In archaeology, a GLYPH is a symbol or "mark" used to impart meaning:

HeiroGLYPH | Mayan GLYPH
---------------|----------------:
![Heiroglyph](Images/hand.jpg) | ![Mayan glyph](Images/mayan-glyph.png) 

## Data Glyph


### A data glyph is also a "mark" on a graph, e.g. 

![](Images/geom_rect.png) ![](Images/geom_segment.png) ![](Images/geom_text.png) ![](Images/geom_crossbar.png) ![](Images/geom_path.png) ![](Images/geom_line.png) ![](Images/geom_pointrange.png) ![](Images/geom_ribbon.png) ![](Images/geom_point.png) ![](Images/geom_polygon.png) ![](Images/geom_histogram.png) ![](Images/geom_dotplot.png) ![](Images/geom_freqpoly.png) ![](Images/geom_density.png) ![](Images/geom_violin.png) 

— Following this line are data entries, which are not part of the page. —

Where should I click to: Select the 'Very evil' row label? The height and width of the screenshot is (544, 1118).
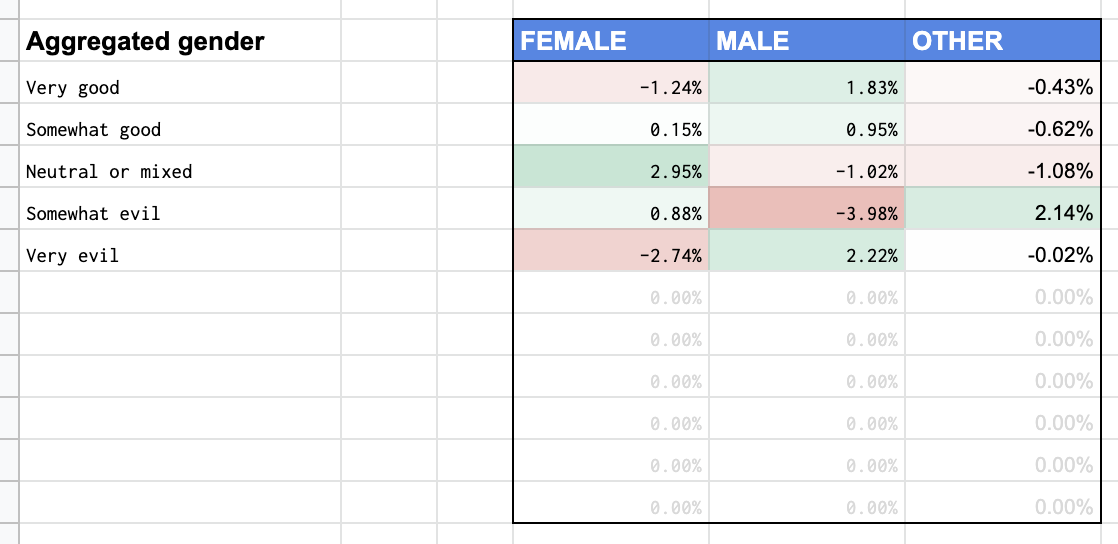point(73,255)
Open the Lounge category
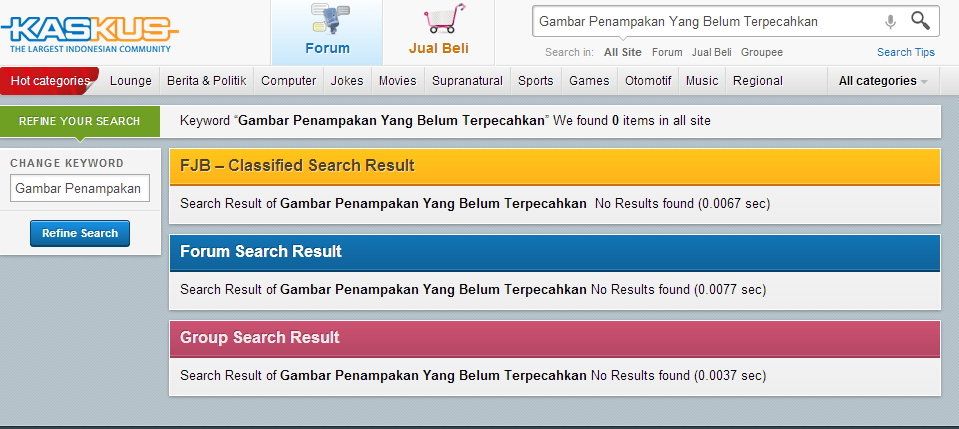The width and height of the screenshot is (959, 429). 130,81
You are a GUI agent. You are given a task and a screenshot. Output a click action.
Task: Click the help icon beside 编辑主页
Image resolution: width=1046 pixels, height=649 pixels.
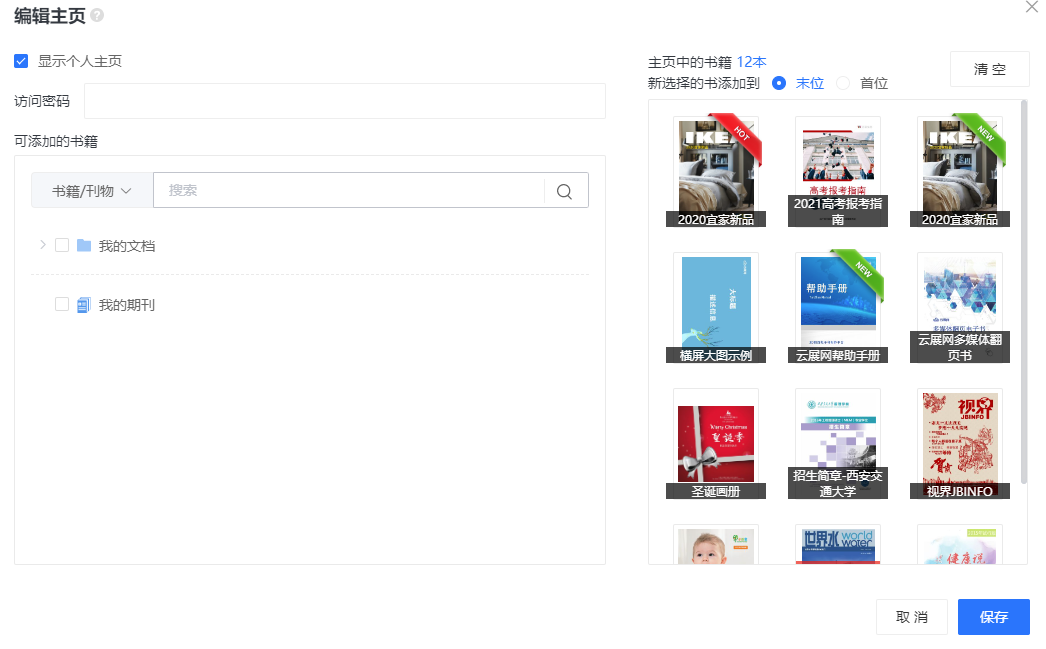click(x=97, y=16)
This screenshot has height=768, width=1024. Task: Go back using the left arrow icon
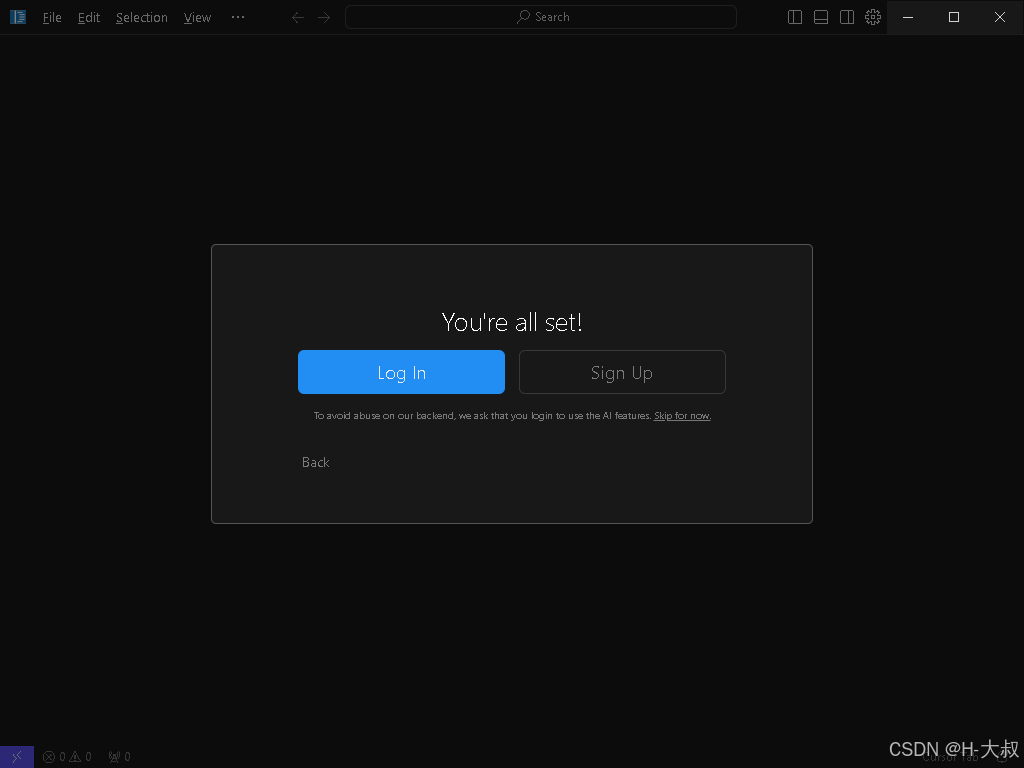[x=298, y=18]
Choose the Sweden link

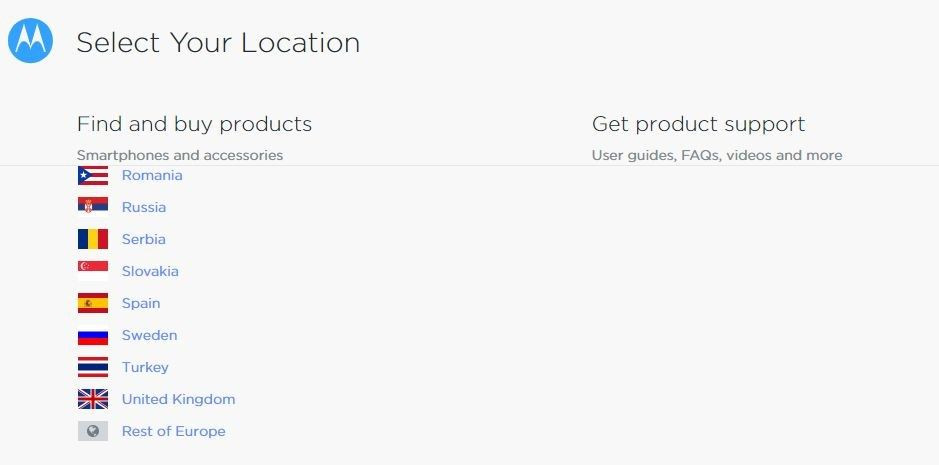pos(150,335)
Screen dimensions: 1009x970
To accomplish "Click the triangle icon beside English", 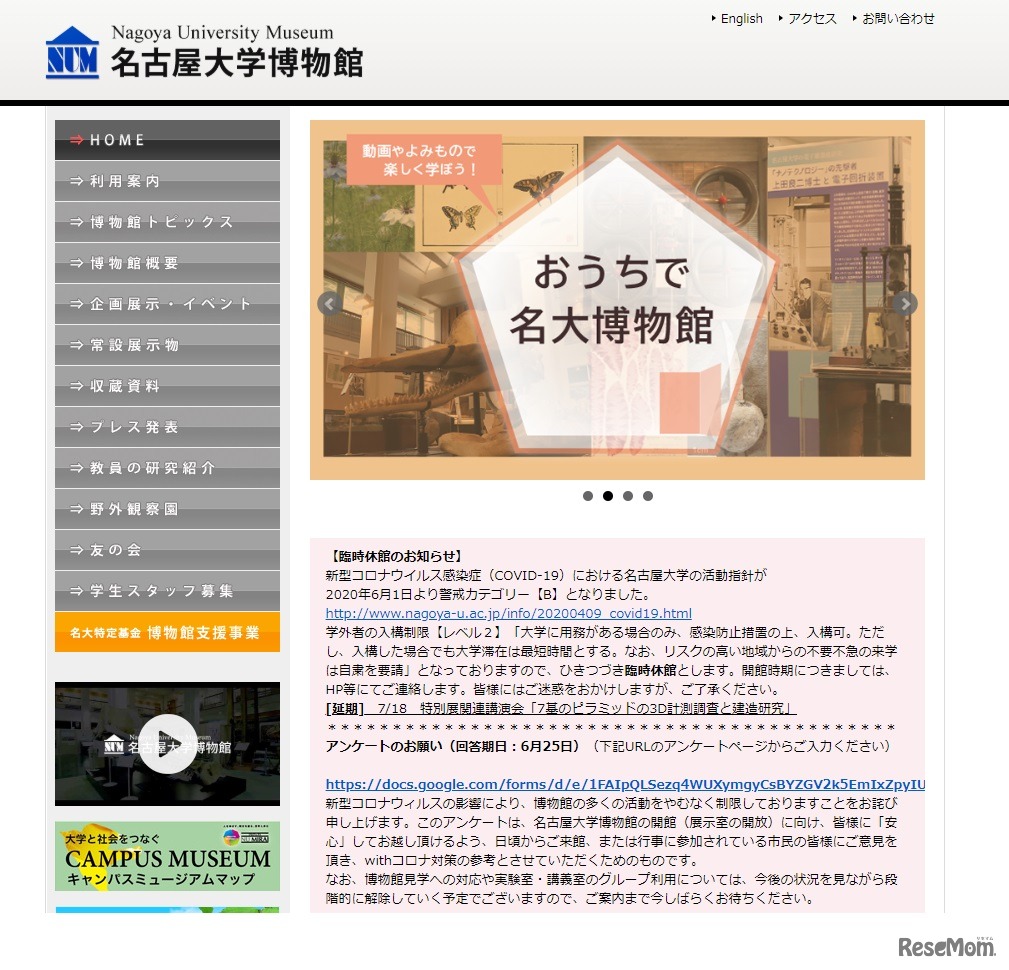I will pyautogui.click(x=713, y=18).
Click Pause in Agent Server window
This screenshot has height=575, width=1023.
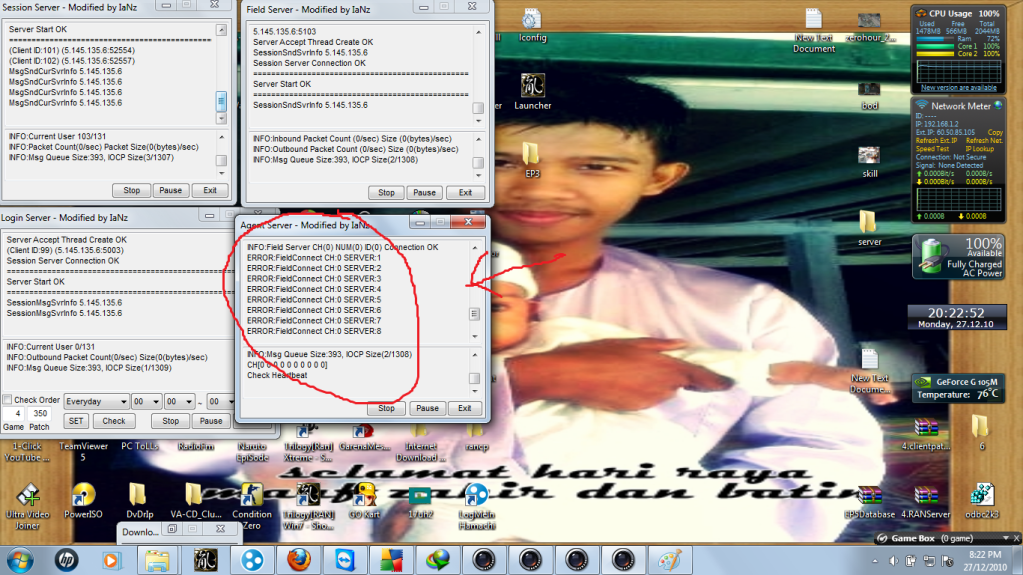pyautogui.click(x=427, y=408)
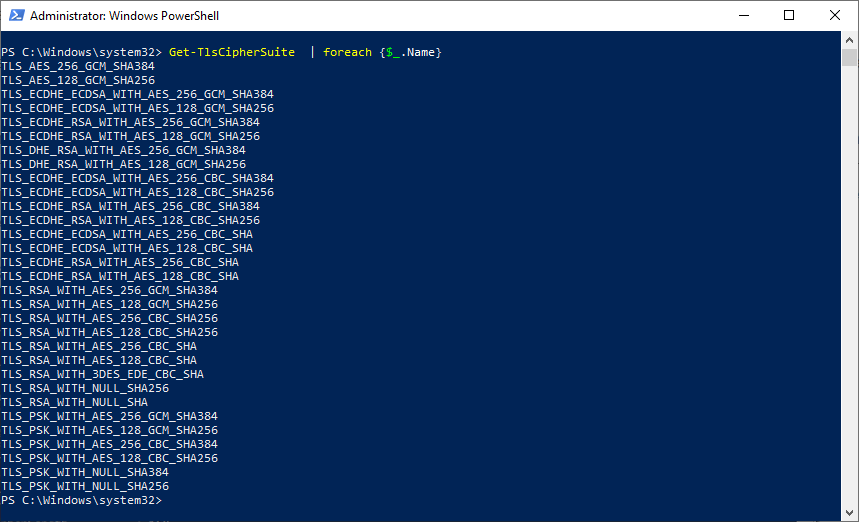
Task: Minimize the PowerShell window
Action: (x=742, y=16)
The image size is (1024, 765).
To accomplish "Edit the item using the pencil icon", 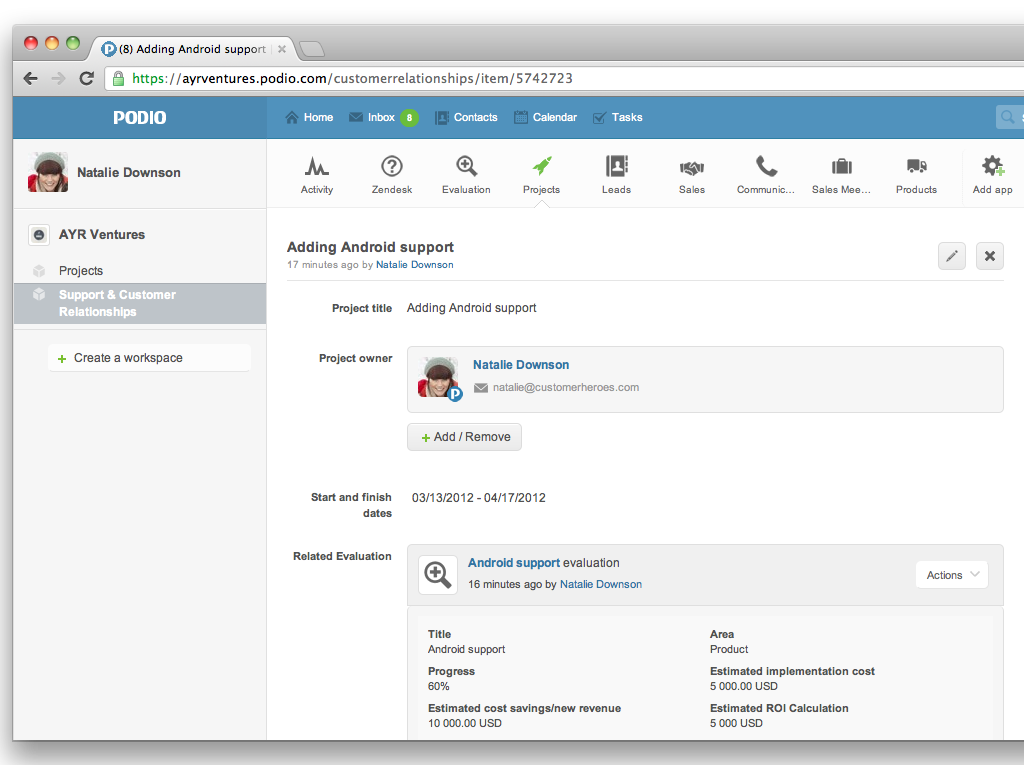I will click(951, 256).
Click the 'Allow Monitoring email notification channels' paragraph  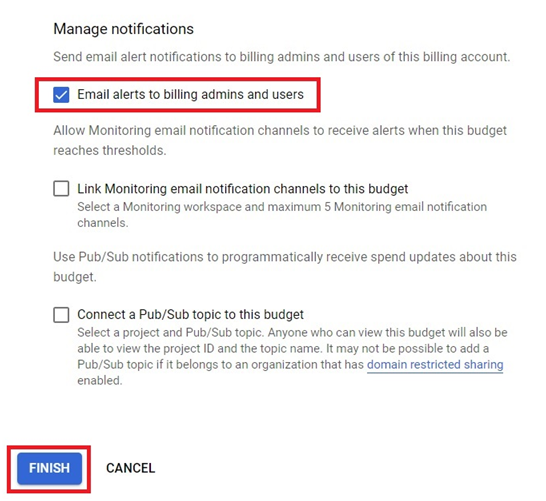[x=280, y=140]
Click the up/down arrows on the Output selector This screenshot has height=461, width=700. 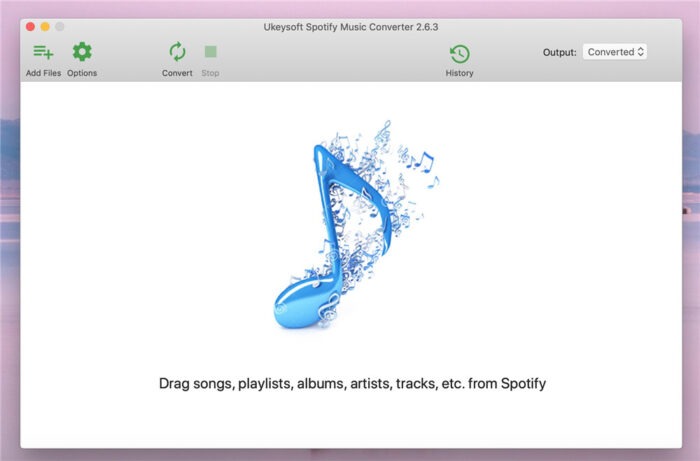tap(640, 52)
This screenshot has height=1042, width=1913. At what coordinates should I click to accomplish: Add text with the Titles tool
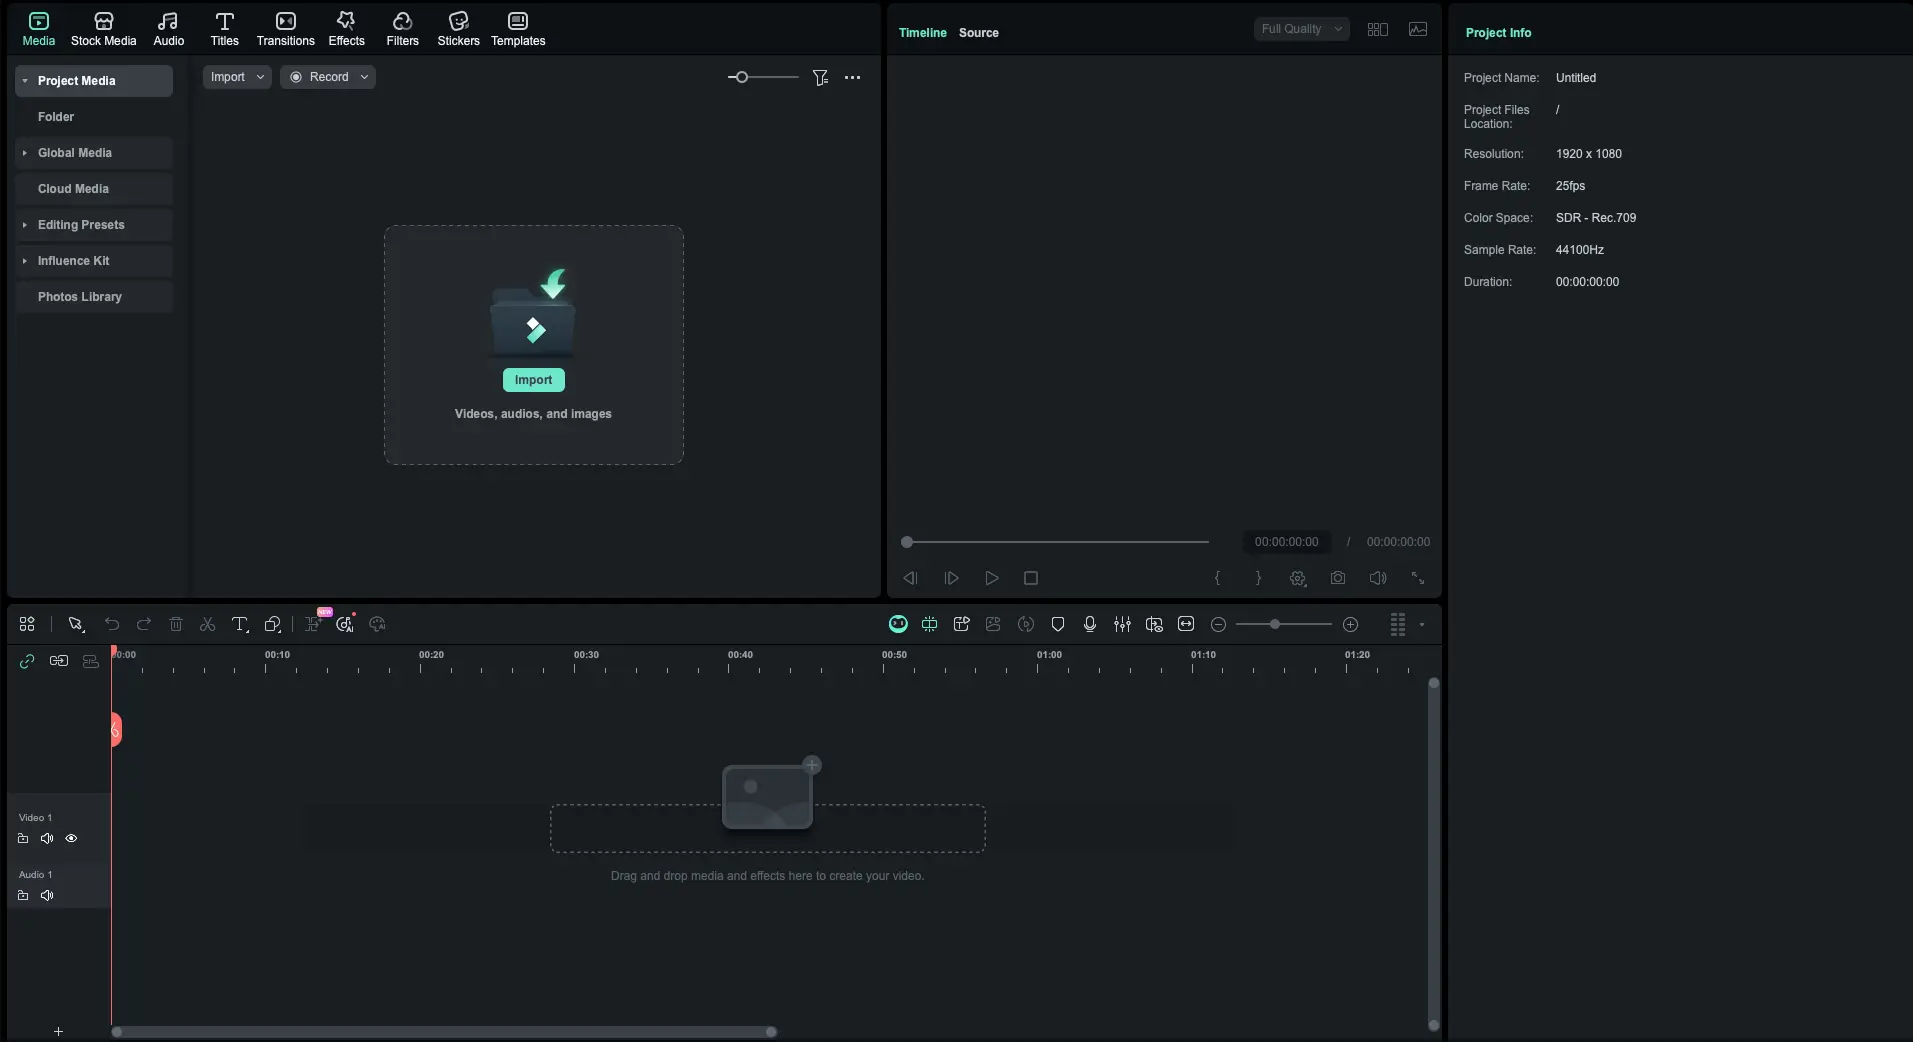point(240,625)
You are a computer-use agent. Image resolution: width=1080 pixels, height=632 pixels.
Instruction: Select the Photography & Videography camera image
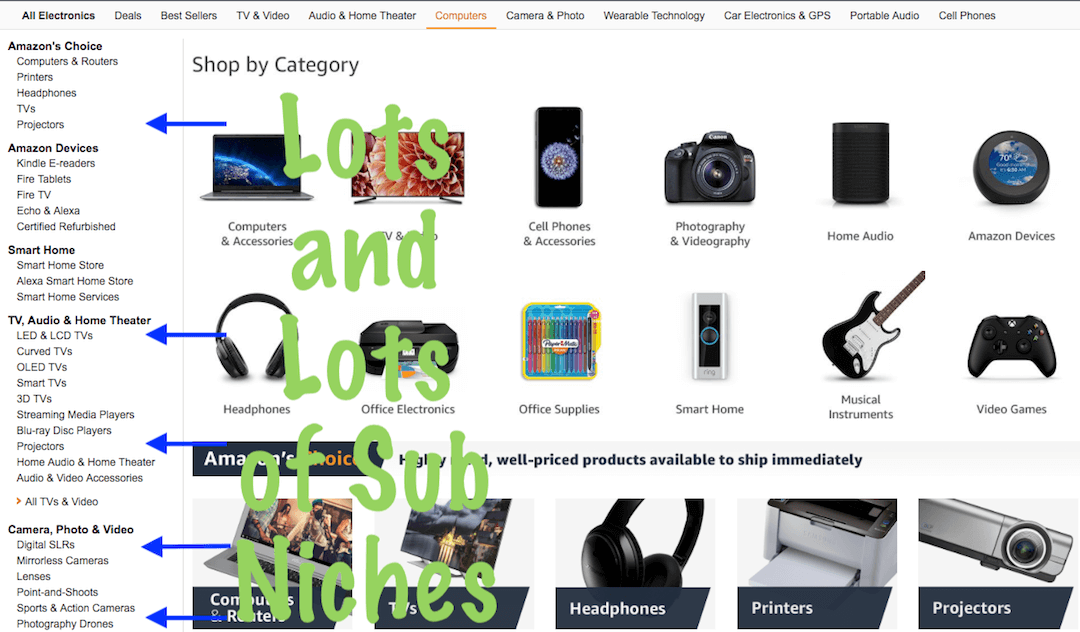click(709, 168)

The features of a data glyph encodes the value of variables. 

- Some are very simple, e.g. a dot: ![](Images/geom_point.png)
- Some combine different elements, e.g. a pointrange: ![](Images/geom_pointrange.png)
- Some are more complex, e.g. a violin: ![](Images/geom_violin.png)

See: *<http://docs.ggplot2.org/current/>*


## "Aesthetic"?

Q: In general, what's your intuition about the meaning of aesthetic?

- How might you describe the aesthetic of a favorite coffee shop or restaurant?


## Data Glyph Properties: Aesthetics

Aesthetics are **visual properties** of a glyph.

  * Aesthetics for points: location (x and y), shape, color, size, transparency
  * Each glyph has its own set of aesthetics.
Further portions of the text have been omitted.